About Fannie Lou Hamer
Fannie Lou Hamer was a community organizer, civil rights activist, feminist, and national leader.
She was born in Mississsippi in 1917 to a family of 20 children. Fannie Lou and her family regularly attended church. Her faith was a source of strength throughout her life, and studying the bible helped her to critically analyze the world around her.
Fannie Lou's parents were sharecroppers. From age 6 until adulthood, Fannie Lou picked cotton with her family – for extremely low wages – supporting a large industry with little regard for the largely Black workforce that enabled it to succeed. At that time the Mississippi delta was the cotton producing capital of the world.
In the 1950's Fannie Lou started to become familiar with the growing civil rights and voting rights movement. In 1962 she became active with the Student Nonviolent Coordinating Committee (SNCC), focusing on voter registration.
Her activism resulted in her eviction from her home, getting thrown in jail, and being severely beaten – for registering Black people to vote. In 1964, she worked alongside Martin Luther King to unseat Mississippi's white only delegation to the Democratic National Committee. But undermining white power was so threatening, that President Johnson himself tried to dominate the television airwaves during Fannie Lou Hamer's testimony to the DNC to prevent her from gaining television coverage.

▶ _Recorded information_:
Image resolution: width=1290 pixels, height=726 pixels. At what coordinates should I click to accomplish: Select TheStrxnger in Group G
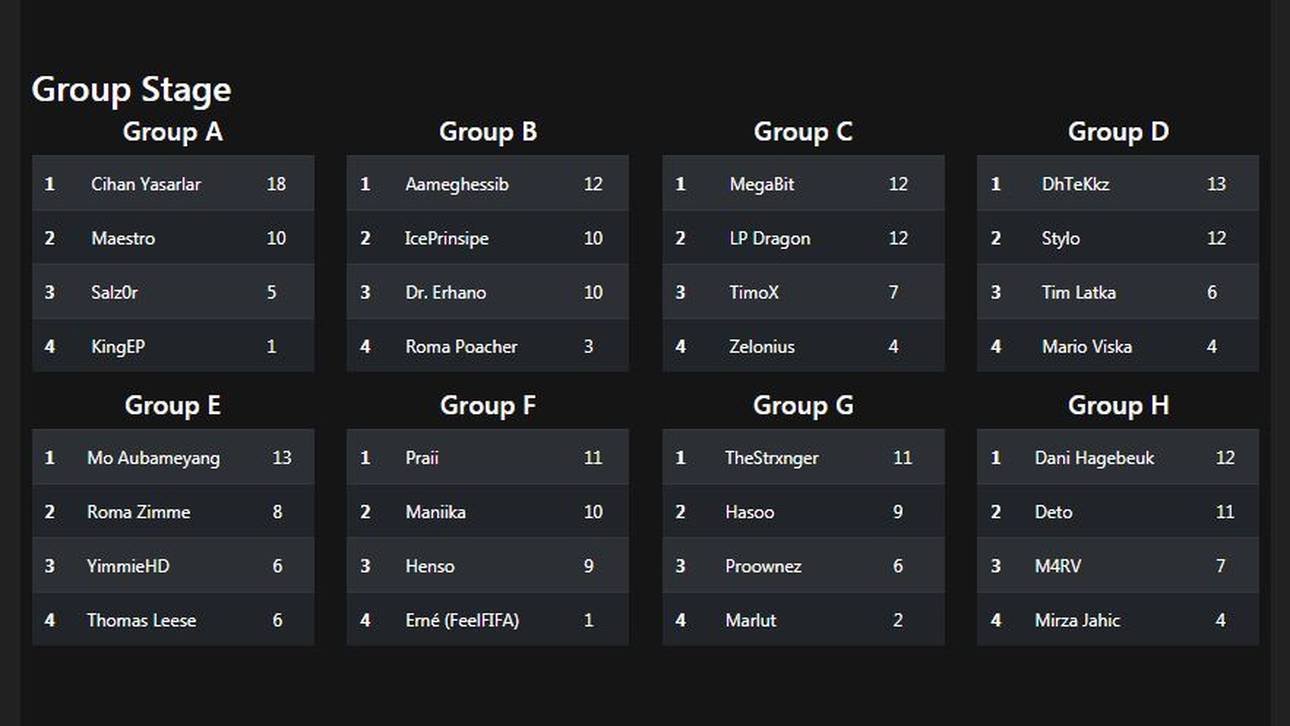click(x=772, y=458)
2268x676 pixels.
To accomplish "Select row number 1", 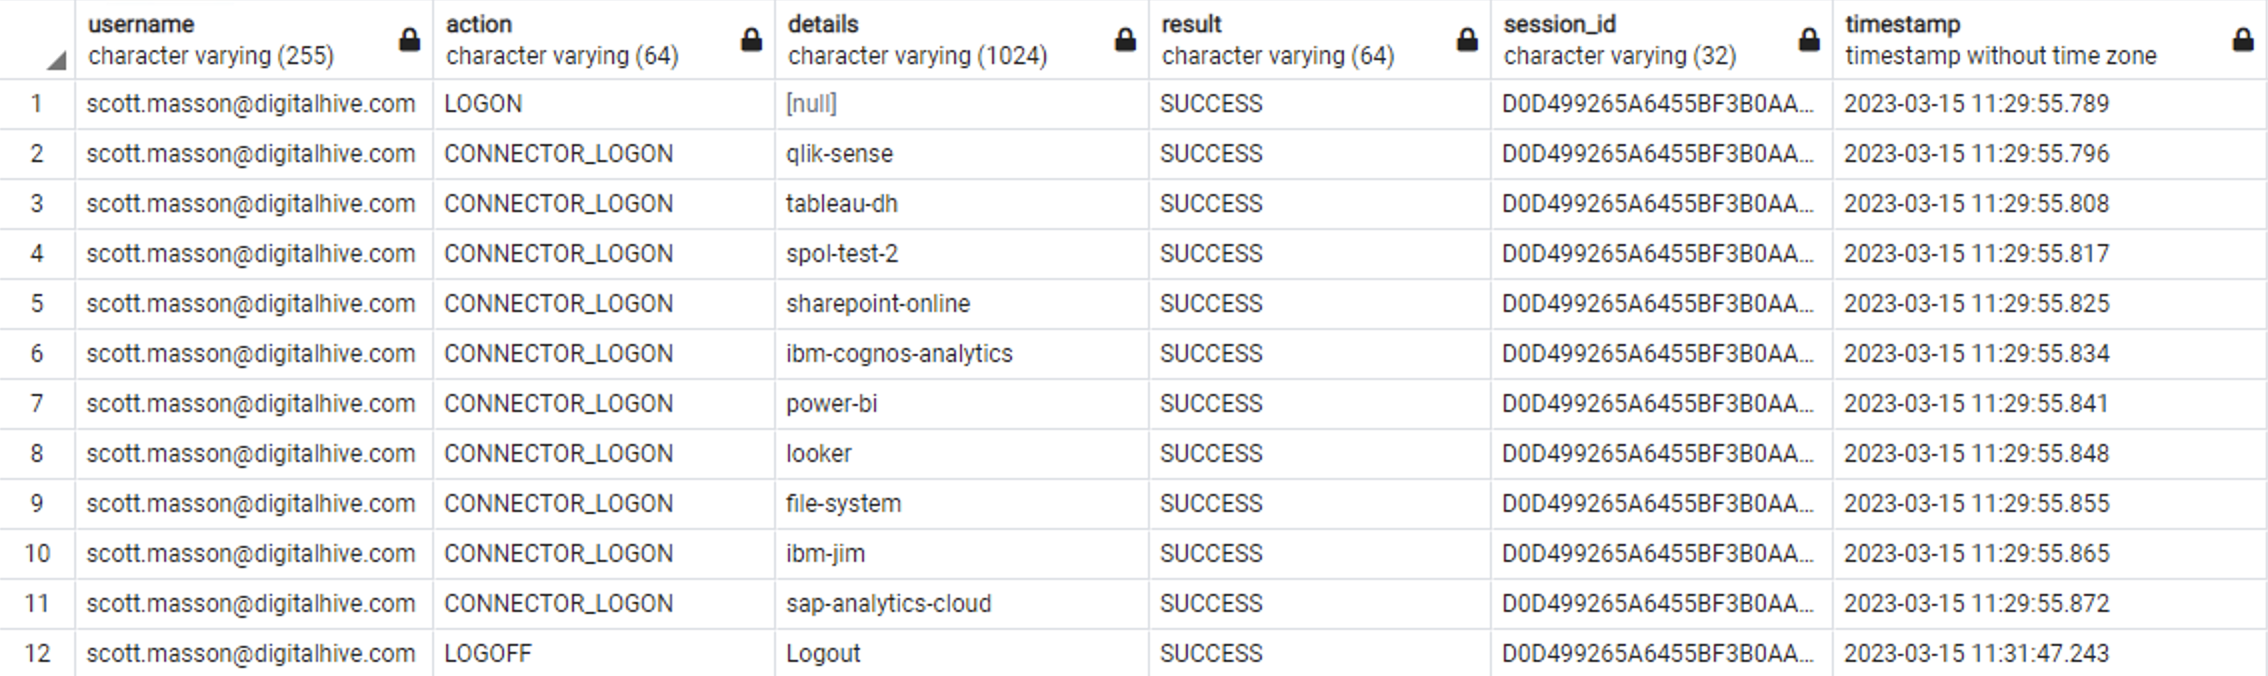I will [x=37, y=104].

▶ _What to do_:
1. Answer from the text about Fannie Lou Hamer, one line each:
(a) In what year was she born?
(b) At what age did she begin picking cotton with her family?
(c) What did she focus on after joining the Student Nonviolent Coordinating Committee in 1962?
2. Continue the text about Fannie Lou Hamer, starting after its last sentence.

▶ _Per-task outputs_:
1.
(a) 1917
(b) Age 6
(c) Voter registration

2.
During her politically active years, Fannie Lou Hamer was the co-founder and vice-chair of the Freedom Democratic Party, which she represented at the 1964 Democratic National Convention, she organized Mississippi's Freedom Summer along with the Student Nonviolent Coordinating Committee (SNCC), and she was a co-founder of the National Women's Political Caucus, which recruited, trained, and supported women of all races who wish to seek election to government office.
She died in 1977 from complications of breast cancer and hypertension. Fannie Lou was buried in her hometown of Ruleville, Mississippi.
Why a Fannie Lou Hamer Garden in Boston?
Fannie Lou Hamer did not have a direct Boston or Massachusetts connection as far as we can tell. However, our state does have a link to the equal rights goals that she helped define and fought for. Martin Luther King, Coretta Scott King, and Malcolm X all lived for a time in Boston. John F. Kennedy's presidential administration drafted legislation that would pass after his assassination to make segregation of public spaces and schools illegal, and granting voter protections. As this WGBH piece asks, "Shouldn't students in JFK's Massachusetts know Fannie Lou Hamer's name?"
Someone in our garden's past chose her name for our garden, not long after her untimely death. They understood the huge importance of Fannie Lou Hamer's contributions – contributions that many of us are unaware of today.
Fannie Lou and her family spent hours picking cotton in unrelenting heat to get by. We garden to save money on healthy food, but we also get to garden for fun, for social connection, and to feel connected to the earth.
Our garden's name helps to educate us about Fannie Lou Hamer's leadership and be grateful for her dogged work. It also reminds us of how much work we all still have to do to achieve racial justice in our city, our state, and our country.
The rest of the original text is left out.